▶ _作業の目標 A_
淺草來々軒のスープについての文章を書き写せ。「さて、ここからが本題である。」という語句から始め、「降のものであると推測できる。」の後で止めること。
▶ _作業の目標 B_
淺草來々軒のスープについての文章によれば、三代目店主の尾崎一郎氏が厨房に立ち始めたのは何年か。

▶ _文書抜粋_
──────────────────────────────

※「來々軒」の表記 文中、浅草來々軒は大正時代に撮影されたとされる写真に写っている文字、「來々軒」と表記します。その他、引用文については原文のままとします。
※大正・昭和初期に刊行された書籍からの引用は旧仮名遣いを含めて、できるだけ原文のままとしました。また、引用した書籍等の発行年月は、奥付によります。
※他サイト引用は、原則として2021年6月または7月です。その後、更新されることがあった場合はご容赦ください。
※(注・)とあるのは、筆者(私)の注意書きです。振り仮名については、原則、筆者によります。
※☆と☆に囲まれた部分は、筆者(私)の想像によるものです。
3.淺草來々軒のスープは「ブタ臭くて脂っこい?」
さて、ここからが本題である。
創業当時の淺草來々軒のスープとは、一体どんな味だったのだろう? 少なくともボクが新横浜のラー博で食べた「來々軒」のものとはまったく異なる、と思っている。淺草來々軒三代目店主尾崎一郎氏はこう述べている。
『スープは鶏ガラ、豚骨に野菜で毎朝六時、七時ごろから準備にかかります』。タレは醤油であった(「ラーメン物語」)。
ただし、三代目の一郎氏が厨房に立ち始めたのは1935(昭和10)年のことである[27]。であるから、一郎氏の述懐はそれ以降のものであると推測できる。
ではそれ以前、つまり淺草來々軒創業当時はどんなスープであったのか。創業以来昭和10年まで同じスープで支那そばを提供していたのだろうか。答えは分からない。創業当時の記録がないからである。しかし、その手掛かりはある。なお、ラー博公式サイトでは、ラー博の来々軒で提供しているスープについてこんな記述をしている。
「証言に伴い、国産の豚、鶏、野菜に、昭和初期ごろから加えられた煮干も使用」。「煮干しに関しては証言によるとオーナーの尾崎氏より『日本人の口に合うように』と昭和初期頃から煮干しが加えられたとのこと」
とある。さて、煮干しを使ったとは尾崎氏の証言なのだというが、さて? ボクにはそう語ったという根拠(証言)を見つけることができなかった。これは単純にボクが見つけることができなかったの可能性があるので、その証言がどこに記載されているのか、どなたかご教示いただければ幸いである。ちなみに後述するが、淺草來々軒三代目・尾崎一郎氏の八重洲時代身で店で10年の勤務経験のある「進来軒」(千葉)の店主・宮葉進氏によれば、八重洲時代には「豚足と鶏ガラ」しか使っていないと証言している。

──────────────────────────────

データセットの項目:

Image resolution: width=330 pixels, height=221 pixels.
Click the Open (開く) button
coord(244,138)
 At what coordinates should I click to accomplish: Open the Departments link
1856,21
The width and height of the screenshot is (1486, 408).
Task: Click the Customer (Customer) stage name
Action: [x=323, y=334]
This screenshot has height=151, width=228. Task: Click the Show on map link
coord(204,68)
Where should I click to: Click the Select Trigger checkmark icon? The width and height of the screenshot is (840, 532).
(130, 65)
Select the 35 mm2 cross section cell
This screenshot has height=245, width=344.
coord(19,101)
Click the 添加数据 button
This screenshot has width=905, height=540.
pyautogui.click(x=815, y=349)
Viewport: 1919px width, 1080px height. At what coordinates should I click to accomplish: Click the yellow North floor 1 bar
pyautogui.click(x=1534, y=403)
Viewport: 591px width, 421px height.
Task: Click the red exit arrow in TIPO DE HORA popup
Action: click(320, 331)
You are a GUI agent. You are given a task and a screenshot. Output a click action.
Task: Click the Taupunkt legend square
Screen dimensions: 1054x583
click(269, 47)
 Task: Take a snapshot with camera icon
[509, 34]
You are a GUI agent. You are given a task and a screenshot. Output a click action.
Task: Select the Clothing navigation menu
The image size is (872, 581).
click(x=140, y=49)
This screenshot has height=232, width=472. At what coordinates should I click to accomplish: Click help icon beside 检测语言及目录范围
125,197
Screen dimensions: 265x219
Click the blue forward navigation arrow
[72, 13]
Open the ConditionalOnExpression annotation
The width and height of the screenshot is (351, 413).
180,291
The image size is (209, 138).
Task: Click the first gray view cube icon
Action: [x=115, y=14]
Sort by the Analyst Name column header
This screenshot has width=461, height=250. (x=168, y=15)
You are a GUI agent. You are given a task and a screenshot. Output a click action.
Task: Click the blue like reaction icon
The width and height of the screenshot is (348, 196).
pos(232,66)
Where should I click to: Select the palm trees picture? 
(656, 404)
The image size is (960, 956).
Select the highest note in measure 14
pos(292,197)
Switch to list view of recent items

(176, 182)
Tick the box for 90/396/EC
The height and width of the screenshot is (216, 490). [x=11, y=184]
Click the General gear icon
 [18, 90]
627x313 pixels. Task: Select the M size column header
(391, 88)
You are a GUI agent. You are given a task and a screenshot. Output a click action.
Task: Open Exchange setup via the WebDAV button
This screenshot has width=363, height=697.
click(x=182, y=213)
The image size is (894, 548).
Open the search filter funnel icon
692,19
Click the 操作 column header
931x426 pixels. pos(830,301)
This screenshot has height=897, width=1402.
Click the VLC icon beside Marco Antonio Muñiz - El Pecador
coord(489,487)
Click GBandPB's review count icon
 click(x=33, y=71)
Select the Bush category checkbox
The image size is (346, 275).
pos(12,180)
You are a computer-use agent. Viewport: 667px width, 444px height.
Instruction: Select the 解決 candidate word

──────────────────────────────

▶ _解答 A_
さて、ここからが本題である。
創業当時の淺草來々軒のスープとは、一体どんな味だったのだろう? 少なくともボクが新横浜のラー博で食べた「來々軒」のものとはまったく異なる、と思っている。淺草來々軒三代目店主尾崎一郎氏はこう述べている。
『スープは鶏ガラ、豚骨に野菜で毎朝六時、七時ごろから準備にかかります』。タレは醤油であった(「ラーメン物語」)。
ただし、三代目の一郎氏が厨房に立ち始めたのは1935(昭和10)年のことである[27]。であるから、一郎氏の述懐はそれ以降のものであると推測できる。

▶ _解答 B_
1935(昭和10)年